---- Exercise text

Meta unveils Audiobox, an AI that clones voices and generates ambient sounds

Are you ready to bring more awareness to your brand? Consider becoming a sponsor for The AI Impact Tour. Learn more about the opportunities here.

Voice cloning is one of the areas rapidly emerging thanks to generative AI. The term refers to replicating a person’s vocal stylings — pitch, timbre, rhythms, mannerisms, and unique pronunciations — through technology.

While startups including ElevenLabs have received tens of millions in funding for dedicating themselves to this pursuit, Meta Platforms, the parent company of Facebook, Instagram, WhatsApp and Oculus VR has released its own free voice cloning program, Audiobox — with a catch.

Unveiled today on Meta’s website by researchers working at the Facebook AI Research (FAIR) lab, Audiobox is described as a “new foundation research model for audio generation” build atop its earlier work in this area, Voicebox.

“It can generate voices and sound effects using a combination of voice inputs and natural language text prompts — making it easy to create custom audio for a wide range of use cases,” reads the Audiobox webpage.

VB Event

The AI Impact Tour

Connect with the enterprise AI community at VentureBeat’s AI Impact Tour coming to a city near you!

Learn More

Simply type in a sentence that you want a cloned voice to say, or a description of a sound you want to generate, and Audiobox will do the rest. Users can also record their own voice and have it cloned by Audiobox.

--------

*Brief A*: Copy the Audiobox article word for word, from "Voice cloning is" to "with a catch.".
*Brief B*: Write what comes next in the article on Meta's Audiobox, picking up after its final sentence.

---- Information supplied

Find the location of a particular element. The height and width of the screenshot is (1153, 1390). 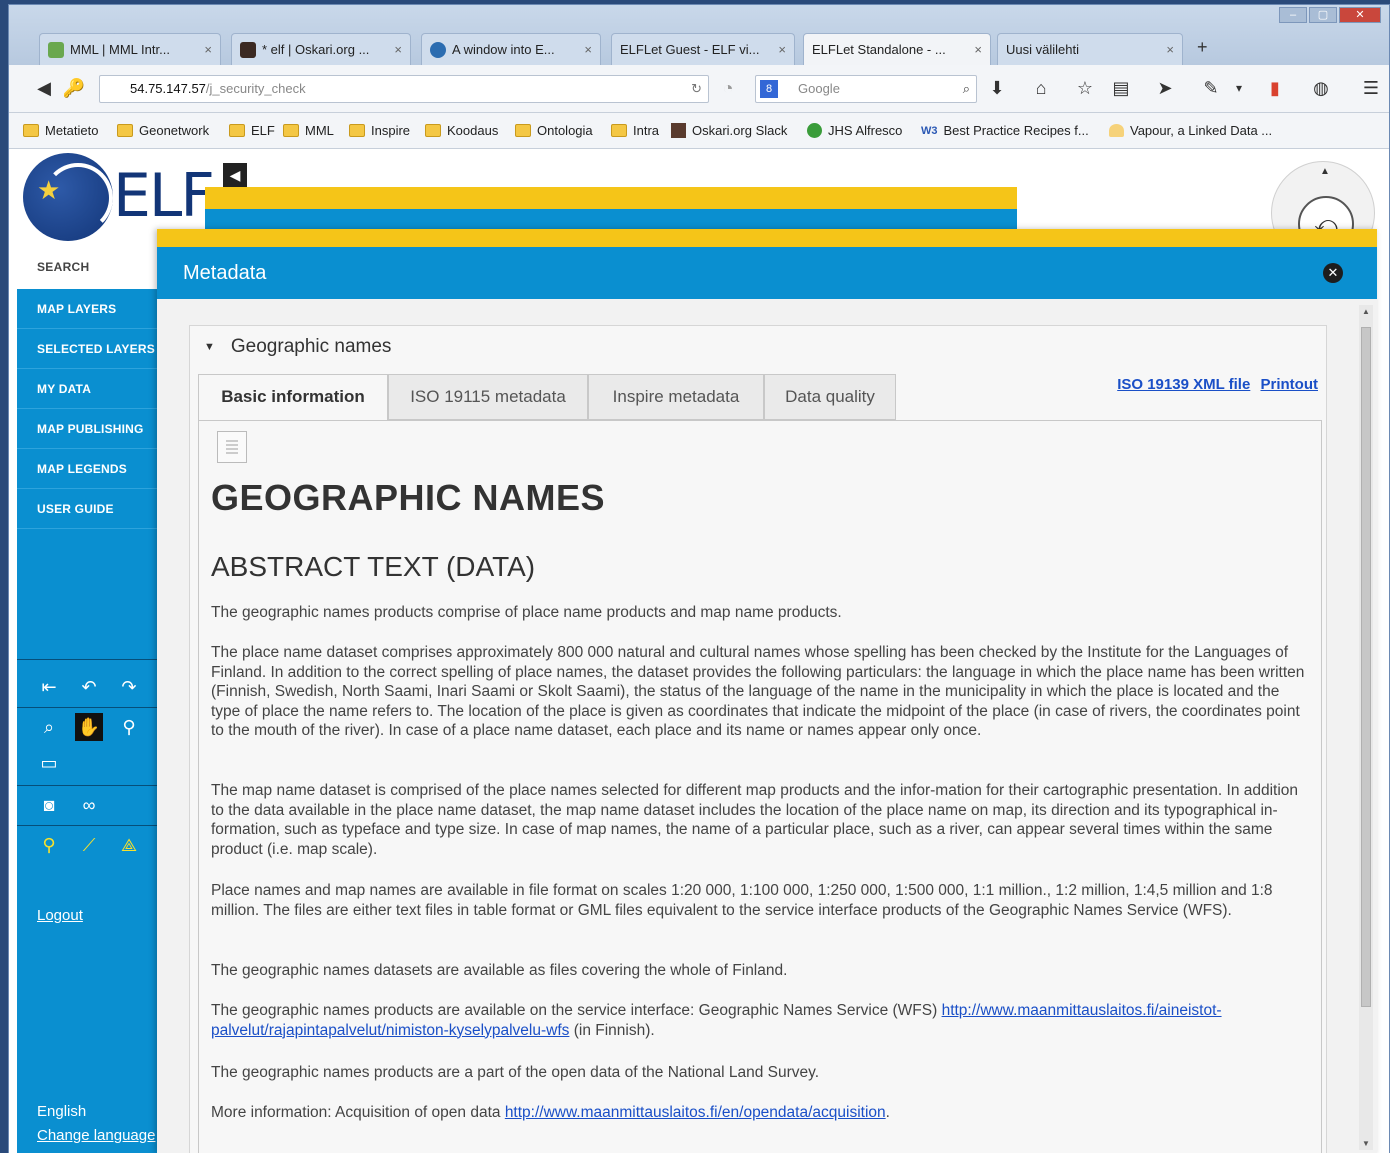

bookmark-item: Metatieto is located at coordinates (60, 130).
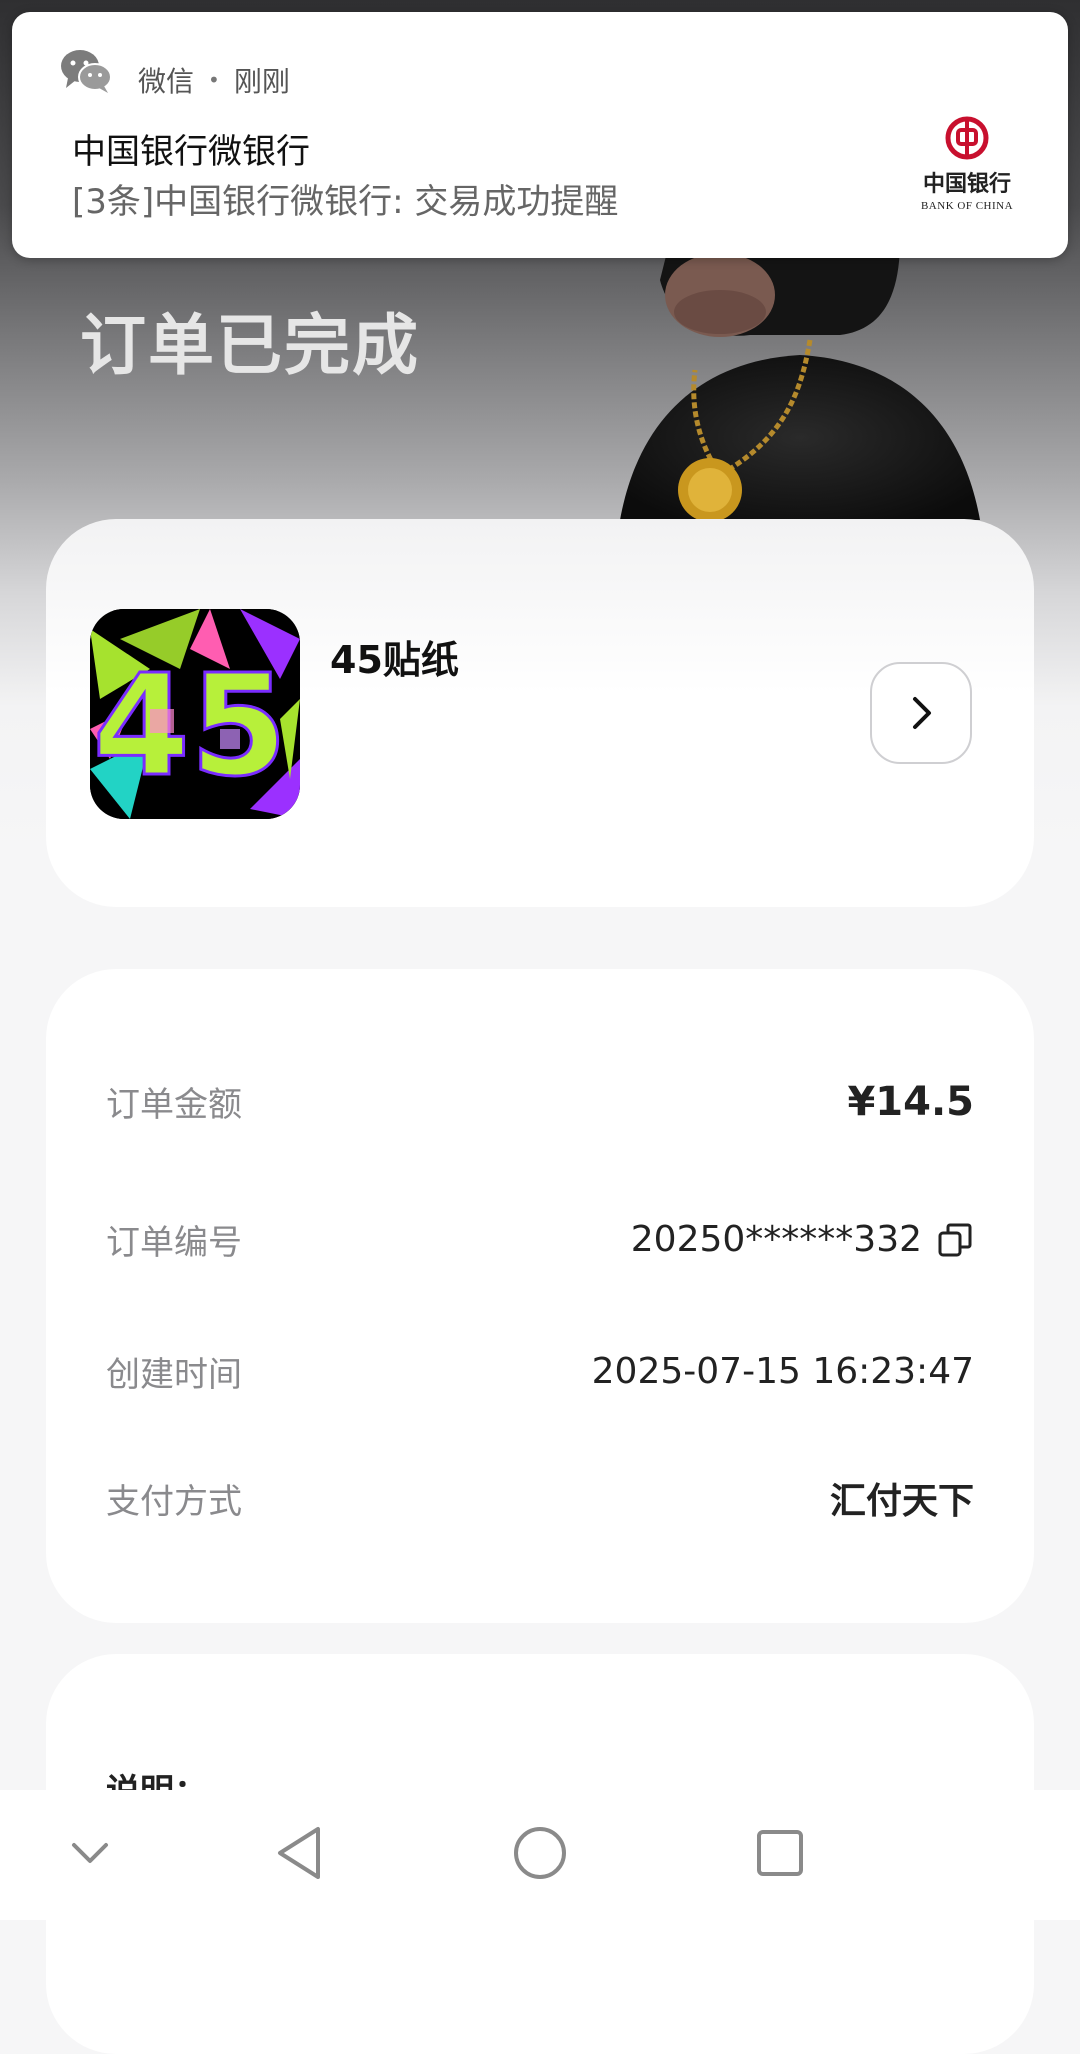  I want to click on sticker-art-text: 45, so click(190, 726).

--------

*Answer box A*:
Voice cloning is one of the areas rapidly emerging thanks to generative AI. The term refers to replicating a person’s vocal stylings — pitch, timbre, rhythms, mannerisms, and unique pronunciations — through technology.

While startups including ElevenLabs have received tens of millions in funding for dedicating themselves to this pursuit, Meta Platforms, the parent company of Facebook, Instagram, WhatsApp and Oculus VR has released its own free voice cloning program, Audiobox — with a catch.

*Answer box B*:
A ‘family’ of audio generating AIs

Meta further noted that it actually created a “family of models,” one for speech mimicry and the other for generating more ambient sounds and sound effects such as dogs barking or sirens or children playing, and that they are all “built upon the shared self-supervised model Audiobox SSL.”

Self-supervised learning (SSL) is a machine learning (ML) deep learning technique in which artificial intelligence algorithms are assigned to generate their own labels for data that is unlabeled, as opposed to supervised learning, where the data may already be labeled.

The researchers published a scientific paper explaining some of their methodology and rationale for taking an SSL approach, writing “because labeled data are not always available or of high quality, and data scaling is the key to generalization, our strategy is to train this foundation model using audio without any supervision, such as transcripts, captions, or attribute labels, which can be found in larger quantities.”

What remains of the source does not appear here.